> [SET EXERCISE]: Reproduce the records below line for line, changing nothing.

+++++

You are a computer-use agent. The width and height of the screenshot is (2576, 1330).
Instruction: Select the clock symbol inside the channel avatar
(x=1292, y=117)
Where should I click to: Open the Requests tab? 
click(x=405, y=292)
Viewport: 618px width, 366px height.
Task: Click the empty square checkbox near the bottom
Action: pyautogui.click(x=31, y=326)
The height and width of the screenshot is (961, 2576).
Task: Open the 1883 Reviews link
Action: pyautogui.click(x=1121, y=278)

+++++

> [THE RESPONSE]:
You are a computer-use agent. The width and height of the screenshot is (2576, 1330).
Instruction: Select the clock symbol inside the channel avatar
(x=1292, y=117)
Where should I click to: Open the Requests tab? 
click(x=405, y=292)
Viewport: 618px width, 366px height.
Task: Click the empty square checkbox near the bottom
Action: pyautogui.click(x=31, y=326)
The height and width of the screenshot is (961, 2576).
Task: Open the 1883 Reviews link
Action: pyautogui.click(x=1121, y=278)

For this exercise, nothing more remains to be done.